Way back when my hair was dark and my stomach was flat, I got a job on a small daily newspaper. Hiring me was a subjective decision on the part of the editor. Even back then newspapers had a high ratio of applicants to jobs.
As typically happens with the new guy, I was handed the cops-n-courts beat. But while that may have been tradition, it was still a subjective decision.
On my beat I had to cover the police department, fire department, municipal court and superior court in town, plus the county sheriff’s office and the local operations of the state Highway Patrol. How I divided my time among all those agencies was another subjective decision. And within each one there were still more subjective decisions to make.
Let’s zoom in on one part, the county courthouse: It was a small town, but the courthouse still had several courtrooms running simultaneously. Which cases should I pay attention to? If something was happening with more than one important case at a time, which one should I sit in on? How late could I stay and still have time to go back to my desk to write the story? The paper did not give me unlimited space for my words, so which were the most important parts of the case to report?

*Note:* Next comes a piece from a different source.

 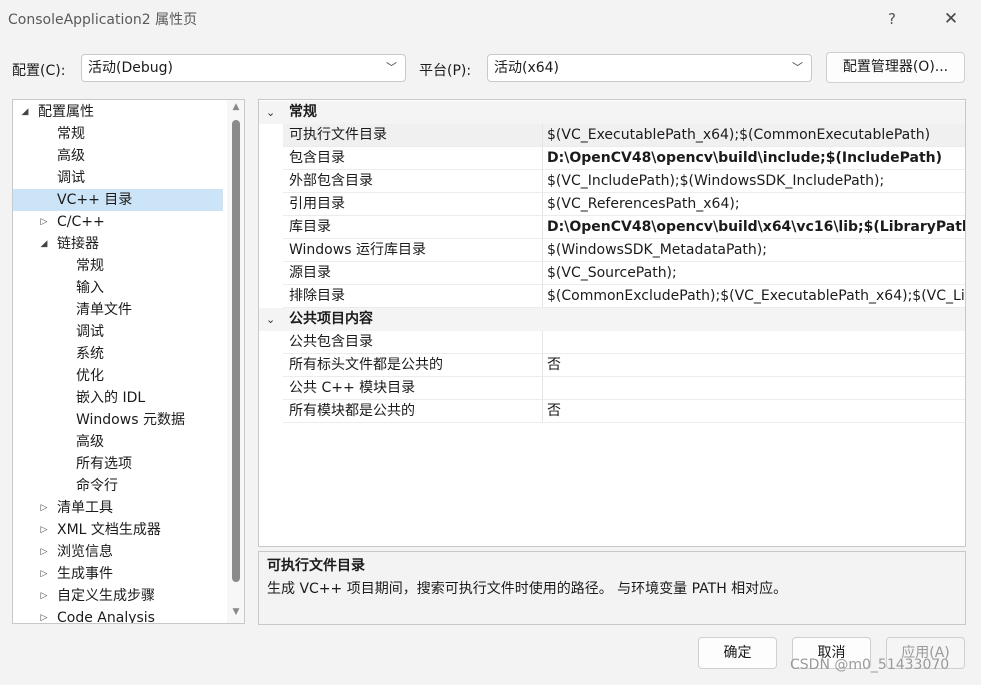 What do you see at coordinates (104, 464) in the screenshot?
I see `tree-item-label: 所有选项` at bounding box center [104, 464].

Once I turned in the story, the editors would make their own subjective decisions about how well I’d written it and where to place it in that day’s layout.
So here we have one subjective decision building on another, creating a chain of dozens by the time the paperboy rounds the corner on his bicycle and throws the latest edition into the bushes.
More than once I had an unhappy reader ask, “Why can’t the stories just be objective?”
I’d like to think that most reasonable people would have made most of the same decisions that I made in handling my beat. At least I’d expect most of them to understand my decisions, even if they might have made other choices. But that’s consensus, not objectivity. A bias is still a bias even if everyone shares it.
I’m not sure it’s even possible for a human being to write objectively in any meaningful sense of the word. You can try to be dispassionate, detached, fair, rational and analytical, but you will always have to make choices. Each time you are saying, “this choice is better than the others.”
Even if you are just listing names and numbers, you have to choose a form: Alphabetical? Largest to smallest? Oldest to newest? How about by importance?
So no matter how dull and dry a subject you have sitting in front of you, don’t fool yourself for a moment that you are being entirely objective.
And that’s OK. There’s nothing inherently wrong with subjectivity. It’s one of the things that gives you value as a writer. You are imposing some degree of order on chaos. You are using your skills to condense and shape bits of life in such a way that other people can make sense of them. And that’s objectively a good thing.